Potential clinical value of catheters impregnated with antimicrobials for the prevention of infections associated with peritoneal dialysis
Published in Expert Review of Medical Devices, 2023
Hari Dukka, Maarten W. Taal, Roger Bayston
Peritonitis is a very common complication of PD and is associated with significant risk of technique failure and transfer to HD and also increased mortality. Global peritonitis rates are variable, ranging between 0.16 episodes per patient-year to 0.4 episodes per patient-year [16]. The International Society of Peritoneal Dialysis (ISPD) recommendation is to keep peritonitis rates below 0.4 episodes per patient-year.
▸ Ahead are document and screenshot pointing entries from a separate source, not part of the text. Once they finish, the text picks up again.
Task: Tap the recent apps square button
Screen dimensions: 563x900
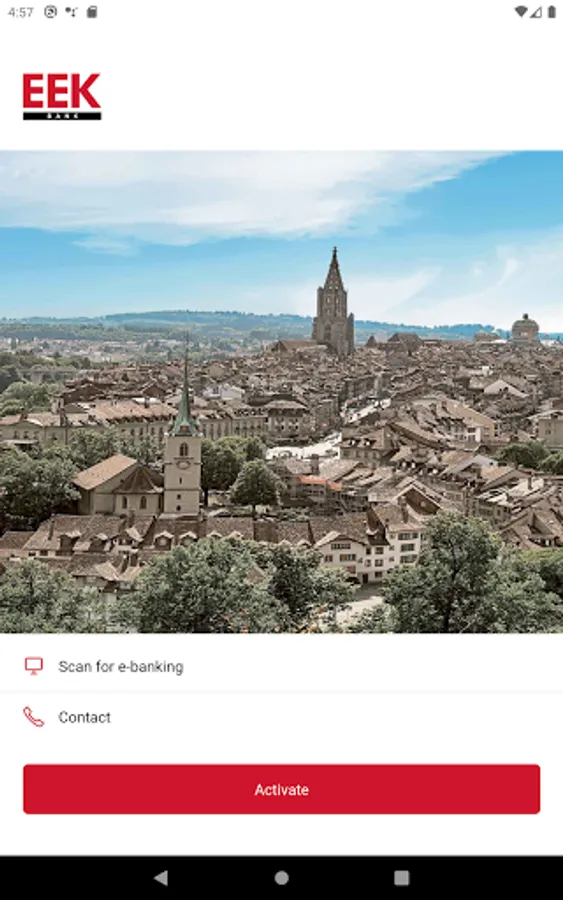Action: pyautogui.click(x=402, y=878)
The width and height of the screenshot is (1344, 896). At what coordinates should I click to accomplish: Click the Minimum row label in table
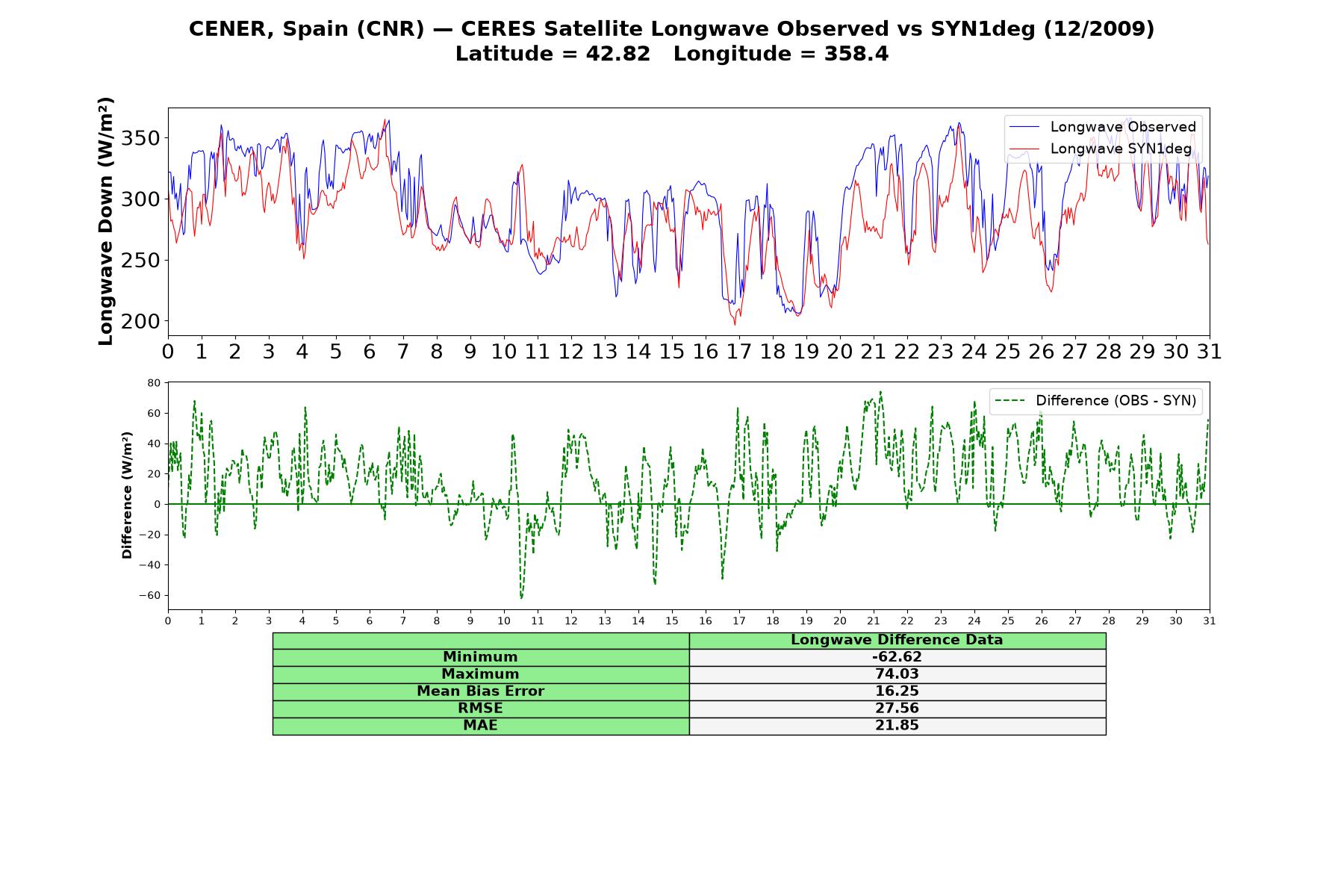[x=481, y=657]
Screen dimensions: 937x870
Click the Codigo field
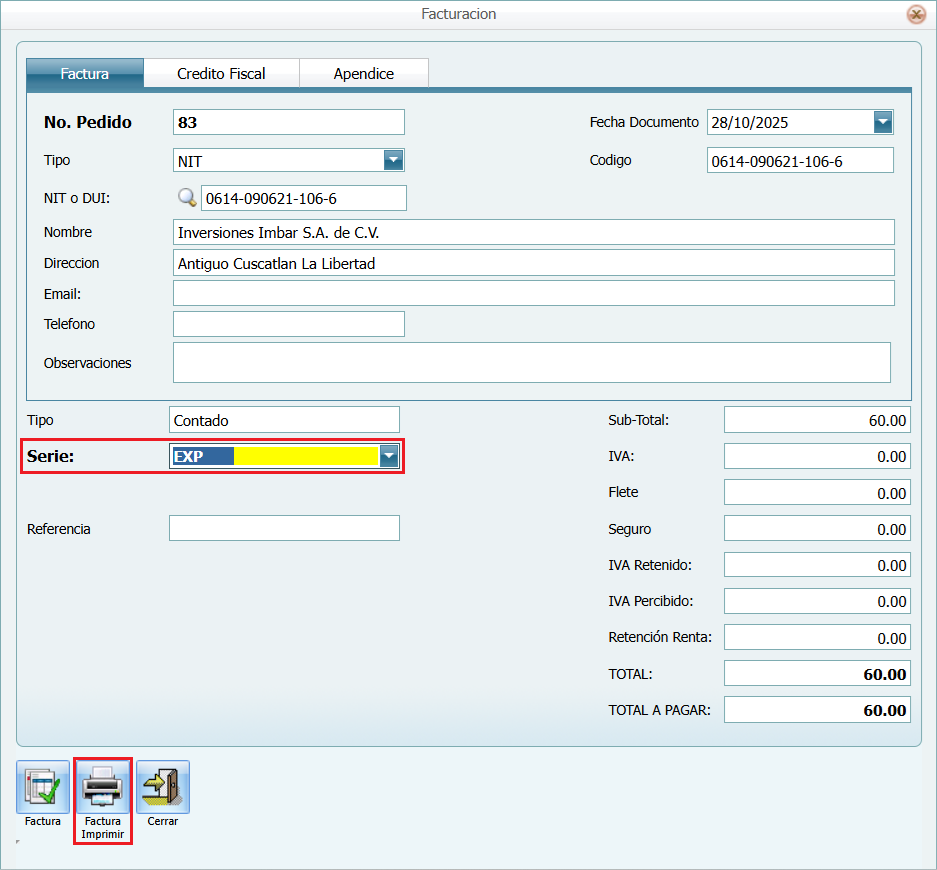pyautogui.click(x=799, y=160)
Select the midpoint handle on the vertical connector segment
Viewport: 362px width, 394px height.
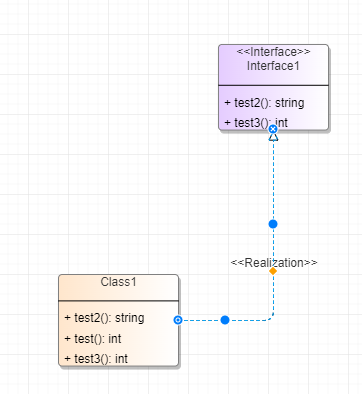tap(273, 224)
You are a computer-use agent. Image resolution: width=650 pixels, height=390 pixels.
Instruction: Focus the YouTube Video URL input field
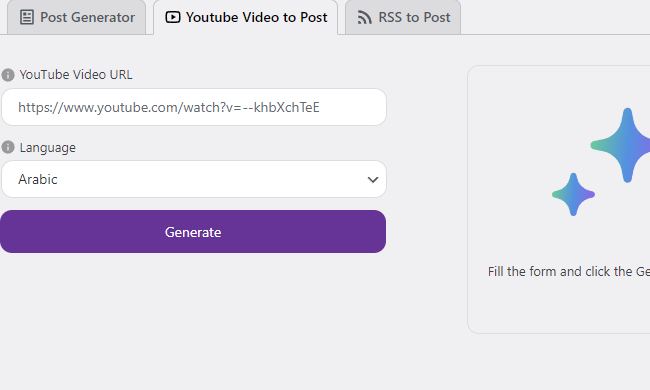tap(194, 107)
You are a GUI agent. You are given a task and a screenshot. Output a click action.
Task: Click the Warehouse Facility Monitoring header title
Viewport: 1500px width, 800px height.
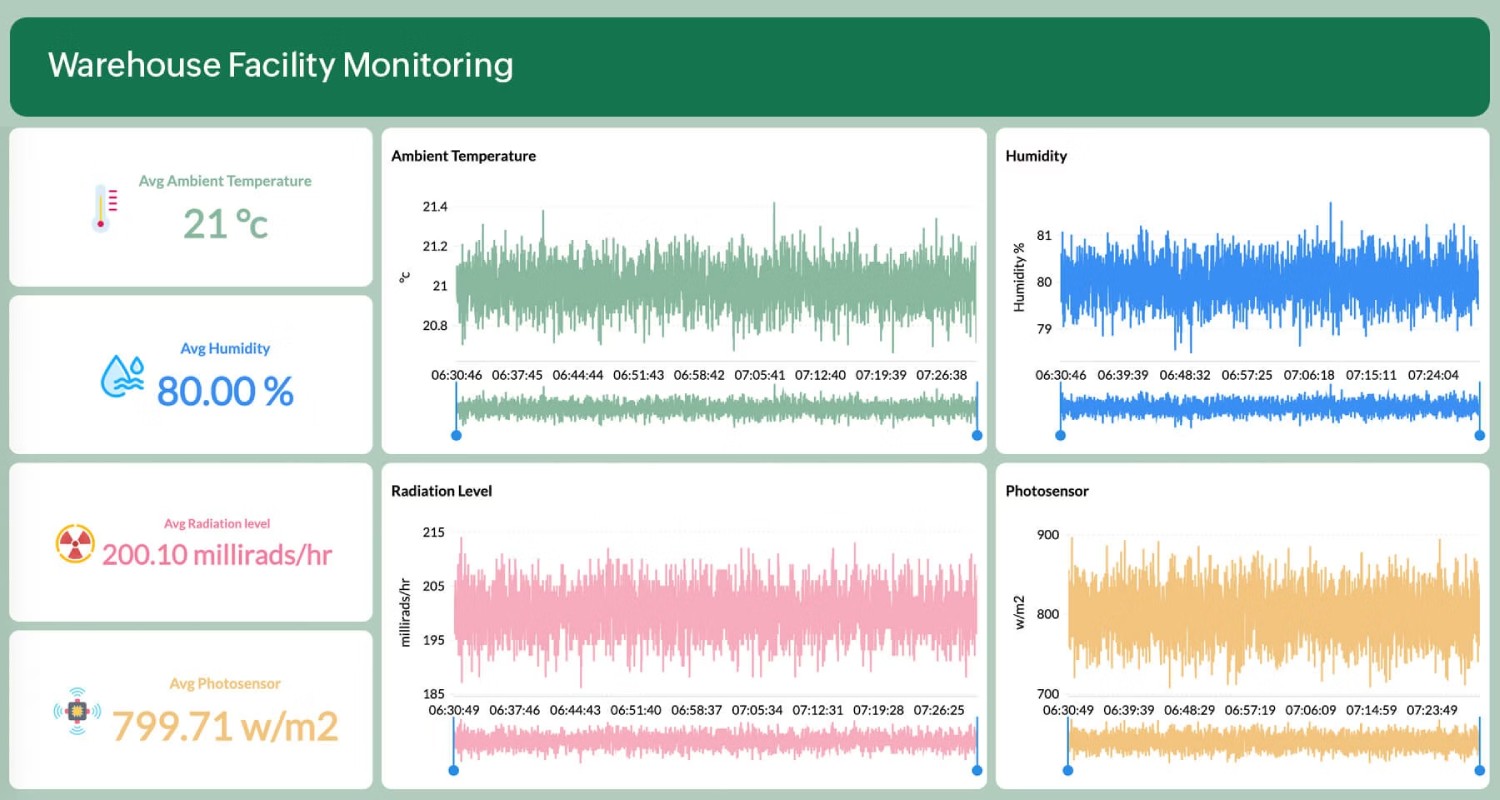coord(280,65)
The signs and symptoms of peritonitis commonly include abdominal pain, cloudy dialysis fluid, fever, diarrhea, and vomiting. Diagnostic criteria for peritonitis are: 1) clinical signs and symptoms of peritonitis present, 2) dialysis effluent white cell count >100/µL or >0.1 × 109/L (after a dwell time of at least 2 hours), with >50% polymorphonuclear leukocytes, 3) positive bacterial culture of dialysis effluent. A diagnosis is made if at least two criteria are met [16]. There are several risk factors for developing PD peritonitis, including constipation, inadequate hand hygiene, medical procedures such as colonoscopy, colposcopy, and dental work [16,17]. Any surgical procedure holds similar risks and it is recommended to drain dialysis fluid completely from peritoneum before any procedure, to avoid bacterial translocation into the dialysis fluid. Other factors associated with the risk of peritonitis are obesity, hypoalbumiemia, hypokalemia, chronic obstructive pulmonary disease, and smoking. Nephrology centers provide training to patients to enable them to perform dialysis fluid exchanges using an aseptic technique, but as the process involves manually connecting the bags to the PD catheter there remains a risk of introduction of organisms by touch contamination [17]. Being a new starter on PD is another risk factor. The risk of developing peritonitis was 55% in the first year after starting PD and 89% within the first 3 years in one study [18]. This may be due to lack of patient experience in doing PD using aseptic techniques.